Все предыдущие годы он ждал, когда, сбросив линялую шкурку мутации, его новый голос взметнется теноровой птицей в «настоящем мужском» диапазоне. Вместо этого в горле возник какой-то шерстистый посредник, обойти которого не было никакой возможности.
Леон пришел в отчаяние.
— Я потерял голос! — сказал он матери. На что Владка отреагировала со свойственной ей легкостью:
— Да и хрен с ним. Ты что, всю жизнь собирался птичкой чирикать?
Нет, конечно, голоса он не терял — в том смысле, какой придают этому профессионалы. Но петь мог только все тем же идиотским опостылевшим бабьим сопрано, что при его внешнем, столь же стремительном возмужании становилось уже посмешищем, приемом пародиста.
Когда оставался дома один, он все-таки пытался петь на прежних голосовых ощущениях. Ему так хотелось петь! Голос, запертый в своей тесной тюрьме, в груди и гортани, все время рвался наружу, и Леон, делая вид, что прочищает горло, позволял ему выпорхнуть на волю в виде какого-нибудь разбойного доминант-септаккорда, в виде короткой распевки, иронической трели. После чего вновь загонял в клетку.
Что же делать, что делать, что делать?.. Он метался, раза три ночью горько плакал, вдавливая лицо в подушку, чтобы Владка не услышала.
Потерю голоса — вернее, потерю мечты обрести другой, настоящий голос — он воспринимал чуть ли не третьим своим — после потери Стеши и Барышни — сиротством. И ни с кем этим горем поделиться не мог. Даже с Меиром. Даже с Магдой.
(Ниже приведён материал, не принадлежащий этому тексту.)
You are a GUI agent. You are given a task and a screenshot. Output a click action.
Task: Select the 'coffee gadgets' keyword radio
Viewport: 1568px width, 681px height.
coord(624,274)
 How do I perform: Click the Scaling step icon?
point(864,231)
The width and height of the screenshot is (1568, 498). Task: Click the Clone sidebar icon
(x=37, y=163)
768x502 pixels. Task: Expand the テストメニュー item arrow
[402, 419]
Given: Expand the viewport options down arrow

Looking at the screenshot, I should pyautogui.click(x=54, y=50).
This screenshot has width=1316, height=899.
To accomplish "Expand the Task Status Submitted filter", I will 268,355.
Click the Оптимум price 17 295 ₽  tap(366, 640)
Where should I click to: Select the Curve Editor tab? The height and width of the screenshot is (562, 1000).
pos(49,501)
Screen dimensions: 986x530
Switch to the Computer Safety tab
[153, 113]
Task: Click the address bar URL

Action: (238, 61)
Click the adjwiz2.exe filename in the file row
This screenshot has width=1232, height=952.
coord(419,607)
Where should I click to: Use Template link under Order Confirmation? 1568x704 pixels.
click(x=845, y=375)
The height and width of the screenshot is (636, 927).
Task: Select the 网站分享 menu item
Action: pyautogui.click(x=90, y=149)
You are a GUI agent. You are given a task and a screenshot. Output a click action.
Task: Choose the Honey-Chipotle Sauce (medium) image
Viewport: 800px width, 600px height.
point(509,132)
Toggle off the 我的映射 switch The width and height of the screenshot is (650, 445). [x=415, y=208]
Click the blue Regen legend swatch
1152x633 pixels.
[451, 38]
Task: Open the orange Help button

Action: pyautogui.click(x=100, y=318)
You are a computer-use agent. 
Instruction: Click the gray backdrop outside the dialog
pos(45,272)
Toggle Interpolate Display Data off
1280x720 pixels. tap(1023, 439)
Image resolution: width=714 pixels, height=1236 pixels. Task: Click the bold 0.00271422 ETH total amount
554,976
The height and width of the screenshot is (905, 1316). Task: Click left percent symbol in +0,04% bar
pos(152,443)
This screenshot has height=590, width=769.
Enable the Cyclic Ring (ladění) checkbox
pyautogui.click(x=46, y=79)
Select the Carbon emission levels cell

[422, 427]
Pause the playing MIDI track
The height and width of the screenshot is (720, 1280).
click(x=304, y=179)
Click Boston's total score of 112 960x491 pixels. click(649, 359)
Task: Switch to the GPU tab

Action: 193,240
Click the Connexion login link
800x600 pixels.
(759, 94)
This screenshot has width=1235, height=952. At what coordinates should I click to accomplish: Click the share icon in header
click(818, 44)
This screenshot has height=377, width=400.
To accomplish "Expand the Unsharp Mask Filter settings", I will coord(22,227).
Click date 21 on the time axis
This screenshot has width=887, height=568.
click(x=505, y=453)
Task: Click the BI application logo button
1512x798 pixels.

Наконец, смирился. Что ж, бывает, сказал он себе мужественно. Случается с очень многими великолепными детскими голосами. Дар божий уходит, растворяется в тусклом мужском баритоне. А даже если и не растворился, если по-прежнему звенит и заливает мощью весь подъезд так, что изумленный сосед сверху, любитель Тридцать второй Бетховена, робко стучится с просьбой «повторить еще разок… Спасибо, детка, ты большой талант!» — что с того?! Не станет же он, запуская утром газонокосилку по островкам своей будущей мужской щетины, пищать, как в детском саду: «В лесу родилась елочка»? Воображаю, что скажет Габриэла!